### What is needed
Output the full listing below exactly, without the pictures.

### Data extracts

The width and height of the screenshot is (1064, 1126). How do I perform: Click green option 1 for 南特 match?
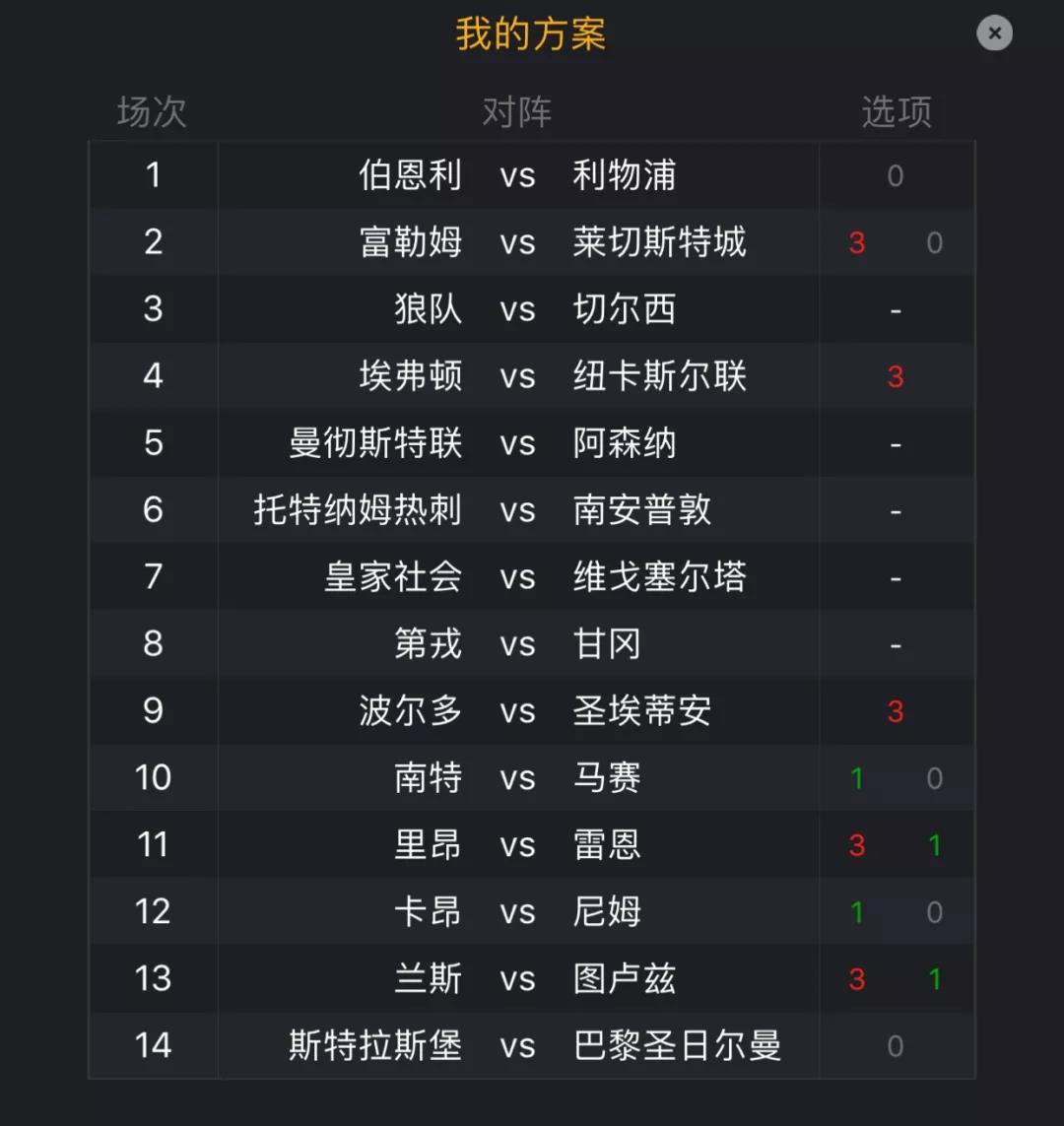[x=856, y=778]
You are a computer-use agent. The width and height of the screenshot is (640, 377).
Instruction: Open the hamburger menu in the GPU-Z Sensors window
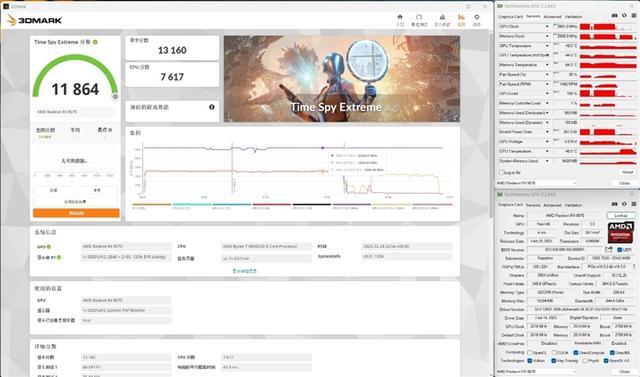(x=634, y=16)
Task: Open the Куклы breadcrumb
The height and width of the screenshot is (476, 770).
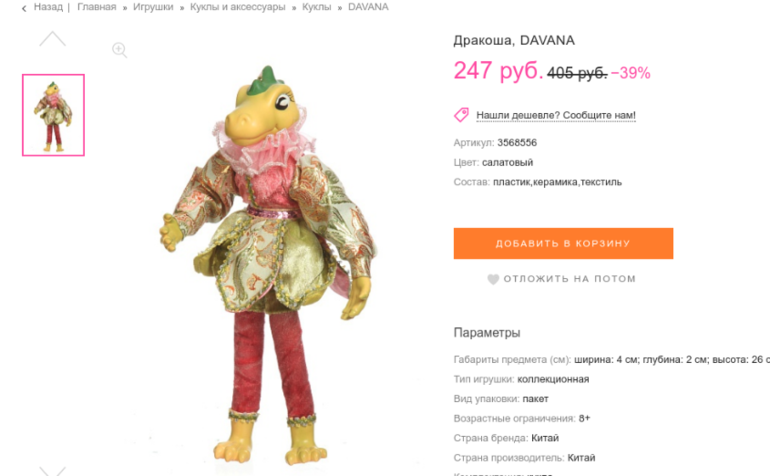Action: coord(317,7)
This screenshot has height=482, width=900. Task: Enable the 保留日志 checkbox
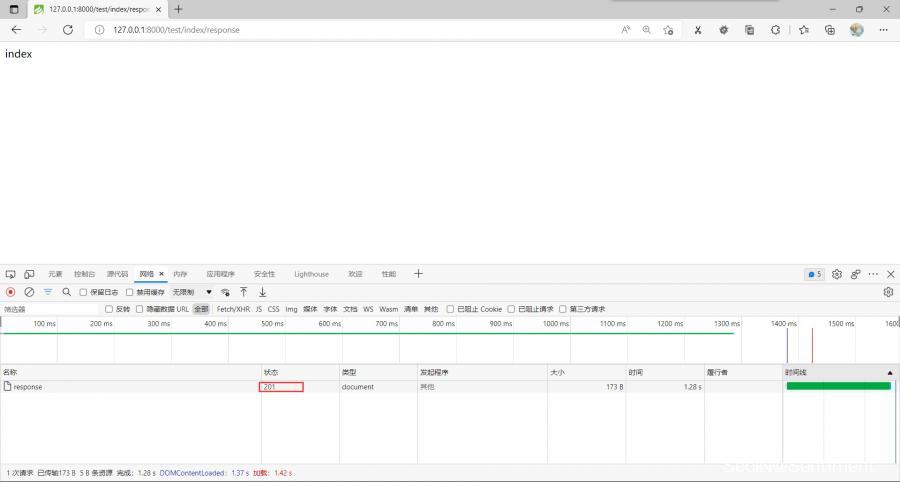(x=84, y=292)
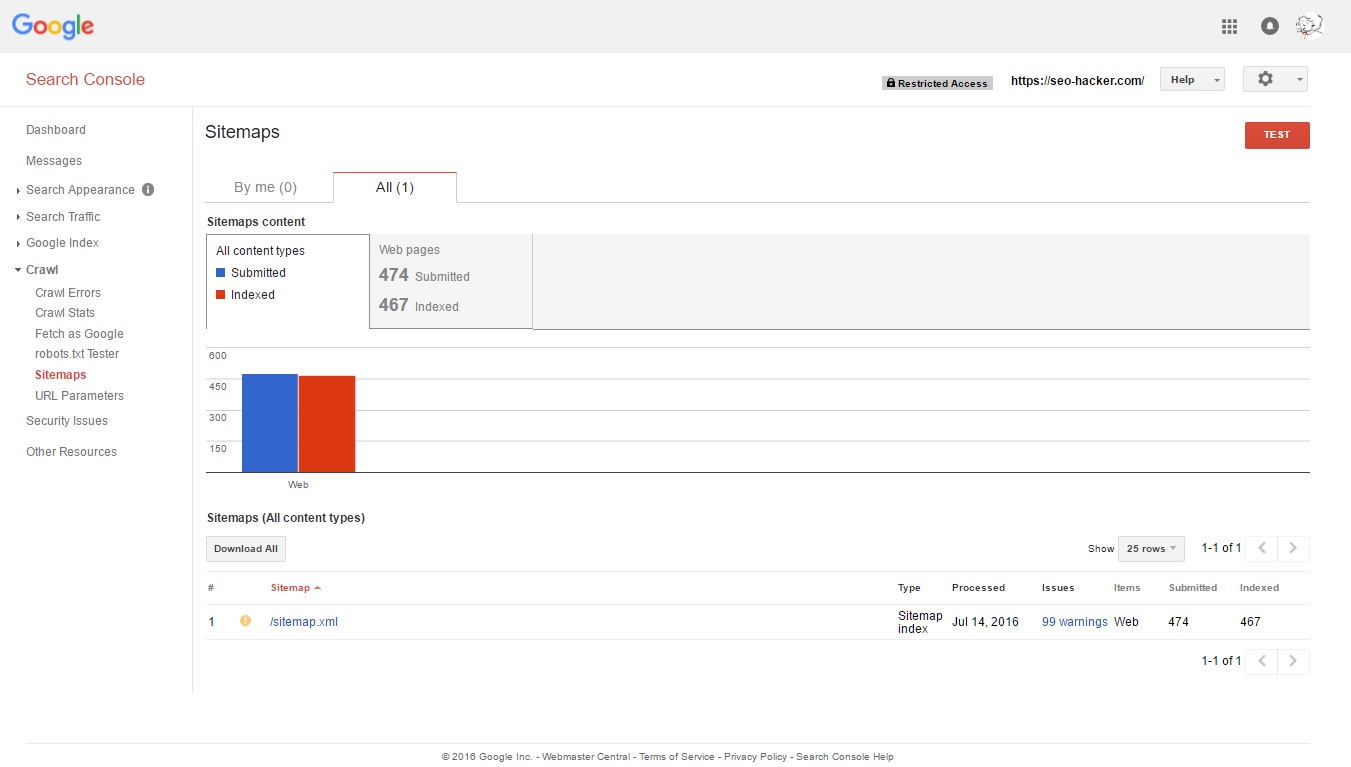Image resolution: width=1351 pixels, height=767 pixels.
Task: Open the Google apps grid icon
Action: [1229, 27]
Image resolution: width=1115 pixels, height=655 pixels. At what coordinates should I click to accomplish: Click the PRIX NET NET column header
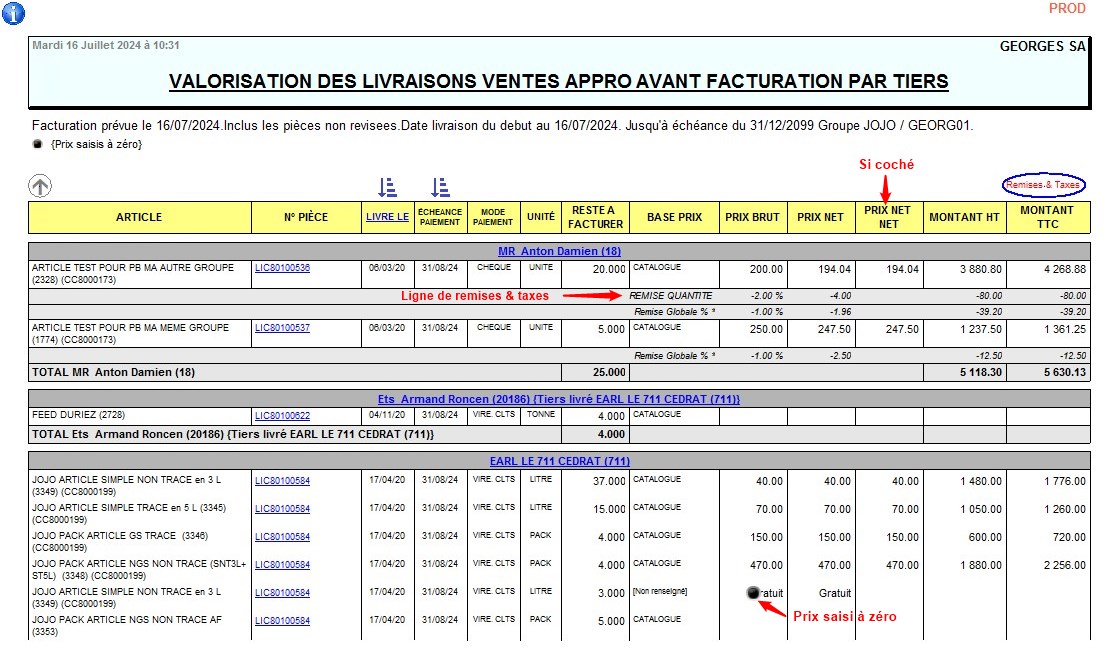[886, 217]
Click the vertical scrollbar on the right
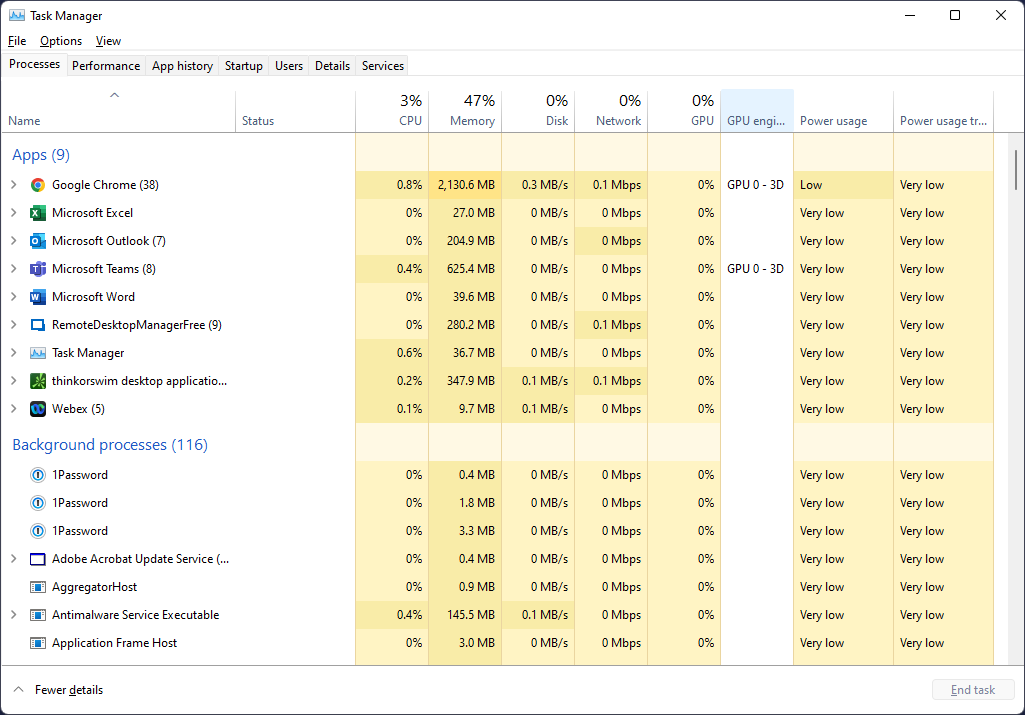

### Answer to this problem
The width and height of the screenshot is (1064, 1126). How do I perform: Click green option 1 for 南特 match?
[x=856, y=778]
You are a computer-use agent. The width and height of the screenshot is (640, 377).
Instruction: Open the hamburger menu in the GPU-Z Sensors window
(x=634, y=16)
Task: Open the Куклы breadcrumb
The height and width of the screenshot is (476, 770).
Action: coord(317,7)
This screenshot has height=482, width=900. Task: Enable the 保留日志 checkbox
(x=84, y=292)
Image resolution: width=1351 pixels, height=767 pixels.
Task: Open the Google apps grid icon
Action: [1229, 27]
Image resolution: width=1115 pixels, height=655 pixels. At what coordinates should I click to accomplish: Click the PRIX NET NET column header
[886, 217]
Click the vertical scrollbar on the right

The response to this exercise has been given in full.